It was a quiet summer morning in Romny, a provincial town in northern Ukraine.
As Tetyana Prokopenko, a local headteacher, left for work last Wednesday, she told her husband she had to hold some meetings to prepare for the new term.
Shortly after 10:00 local time she would be dead, together with her deputy, secretary and a librarian.
They were all killed by a Russian kamikaze drone which almost completely destroyed their school.
“She was passionate about that school, it was her life. She was there 24/7,” Mrs Prokopenko’s husband, Valery, says, tearfully.
Russian air strikes will be a constant threat to Ukrainian teachers, children and parents as the new school term begins on 1 September.
According to Ukrainian authorities, more than 360 educational facilities have been completely destroyed and more than 3,000 damaged during the war with Russia.

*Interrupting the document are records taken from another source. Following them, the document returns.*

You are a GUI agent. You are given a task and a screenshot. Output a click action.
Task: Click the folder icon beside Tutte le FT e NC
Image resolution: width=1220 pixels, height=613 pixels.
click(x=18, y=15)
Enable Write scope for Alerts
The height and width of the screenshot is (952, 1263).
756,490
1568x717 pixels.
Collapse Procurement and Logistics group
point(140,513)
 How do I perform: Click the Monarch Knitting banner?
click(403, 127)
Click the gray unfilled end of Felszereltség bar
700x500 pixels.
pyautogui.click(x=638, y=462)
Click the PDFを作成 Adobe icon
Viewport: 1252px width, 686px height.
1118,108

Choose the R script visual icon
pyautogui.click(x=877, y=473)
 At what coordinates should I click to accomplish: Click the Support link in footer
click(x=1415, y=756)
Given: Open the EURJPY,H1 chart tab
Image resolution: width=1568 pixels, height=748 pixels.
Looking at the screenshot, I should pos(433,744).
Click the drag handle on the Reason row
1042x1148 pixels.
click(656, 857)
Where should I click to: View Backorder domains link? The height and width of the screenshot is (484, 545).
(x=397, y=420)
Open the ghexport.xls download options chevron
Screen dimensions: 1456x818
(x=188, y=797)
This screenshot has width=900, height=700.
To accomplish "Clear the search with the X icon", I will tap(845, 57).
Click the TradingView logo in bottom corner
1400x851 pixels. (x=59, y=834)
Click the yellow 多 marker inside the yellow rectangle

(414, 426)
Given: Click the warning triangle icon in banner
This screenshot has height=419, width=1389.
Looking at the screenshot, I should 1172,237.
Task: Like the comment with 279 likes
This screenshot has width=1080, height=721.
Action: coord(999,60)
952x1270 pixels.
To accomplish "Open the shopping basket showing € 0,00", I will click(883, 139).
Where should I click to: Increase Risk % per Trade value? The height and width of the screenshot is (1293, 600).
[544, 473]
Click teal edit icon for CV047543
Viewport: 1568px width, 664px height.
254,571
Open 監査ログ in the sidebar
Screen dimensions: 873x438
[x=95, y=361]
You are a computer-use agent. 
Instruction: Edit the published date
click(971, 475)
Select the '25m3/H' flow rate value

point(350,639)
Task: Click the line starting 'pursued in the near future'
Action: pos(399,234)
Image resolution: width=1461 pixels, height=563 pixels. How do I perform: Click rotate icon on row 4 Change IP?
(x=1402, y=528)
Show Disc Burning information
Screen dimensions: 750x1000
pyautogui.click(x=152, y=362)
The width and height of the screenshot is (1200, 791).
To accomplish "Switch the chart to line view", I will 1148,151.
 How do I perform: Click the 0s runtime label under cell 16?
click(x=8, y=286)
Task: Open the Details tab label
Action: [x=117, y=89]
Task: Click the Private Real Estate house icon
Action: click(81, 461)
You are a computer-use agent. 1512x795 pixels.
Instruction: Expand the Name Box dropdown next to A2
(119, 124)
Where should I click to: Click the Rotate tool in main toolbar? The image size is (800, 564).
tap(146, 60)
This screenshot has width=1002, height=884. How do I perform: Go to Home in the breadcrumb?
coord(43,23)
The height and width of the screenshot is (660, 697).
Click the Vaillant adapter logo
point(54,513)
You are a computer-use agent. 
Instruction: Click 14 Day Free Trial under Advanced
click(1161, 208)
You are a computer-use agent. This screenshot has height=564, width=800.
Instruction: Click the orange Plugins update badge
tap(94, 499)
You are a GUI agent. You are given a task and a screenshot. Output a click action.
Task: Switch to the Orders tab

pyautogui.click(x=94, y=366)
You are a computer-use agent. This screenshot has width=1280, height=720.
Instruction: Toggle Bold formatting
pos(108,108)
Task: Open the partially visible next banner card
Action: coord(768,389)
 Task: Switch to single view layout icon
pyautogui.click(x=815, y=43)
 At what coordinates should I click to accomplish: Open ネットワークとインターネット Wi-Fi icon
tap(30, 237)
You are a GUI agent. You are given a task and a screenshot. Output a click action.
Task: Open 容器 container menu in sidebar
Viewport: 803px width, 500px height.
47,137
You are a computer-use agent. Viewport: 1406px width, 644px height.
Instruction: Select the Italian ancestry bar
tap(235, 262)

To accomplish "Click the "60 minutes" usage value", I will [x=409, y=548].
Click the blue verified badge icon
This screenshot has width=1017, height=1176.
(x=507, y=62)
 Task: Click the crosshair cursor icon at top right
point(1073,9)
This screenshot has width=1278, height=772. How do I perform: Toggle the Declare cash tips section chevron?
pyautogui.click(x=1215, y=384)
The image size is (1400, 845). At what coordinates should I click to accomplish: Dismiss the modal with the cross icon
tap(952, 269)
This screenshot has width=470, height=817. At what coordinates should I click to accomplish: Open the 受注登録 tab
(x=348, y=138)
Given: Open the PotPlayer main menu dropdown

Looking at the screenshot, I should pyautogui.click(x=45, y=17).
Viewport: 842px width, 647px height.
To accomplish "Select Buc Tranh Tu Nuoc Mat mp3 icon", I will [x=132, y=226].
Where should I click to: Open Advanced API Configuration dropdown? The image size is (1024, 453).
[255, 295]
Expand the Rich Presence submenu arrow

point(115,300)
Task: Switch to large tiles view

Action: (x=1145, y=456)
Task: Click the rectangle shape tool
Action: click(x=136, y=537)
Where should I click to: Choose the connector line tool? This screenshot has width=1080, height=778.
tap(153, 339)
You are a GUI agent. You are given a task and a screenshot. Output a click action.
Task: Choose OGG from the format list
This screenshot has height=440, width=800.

Russia and Amnesty International have accused Ukraine of setting up military bases at schools, but Kyiv describes these allegations as “a campaign of disinformation and propaganda”.
“I swear there were no military there,” Valery says of the school in Romny where his wife was killed.
Metro-turned-classroom
To minimise the deadly threat, many pupils will be studying remotely, and it is up to the local authorities to decide whether schooling will be conducted in the classroom or from home.
Their decision depends on the security situation in each region, and on whether schools there have bomb shelters.
Ukraine’s second-largest city, Kharkiv, is close to the Russian border and targeted frequently. Therefore, schooling there will almost exclusively be done remotely.
To enable at least some form of safe in-person education, the authorities there have built 60 classrooms at underground metro stations, enough to accommodate more than 1,000 pupils.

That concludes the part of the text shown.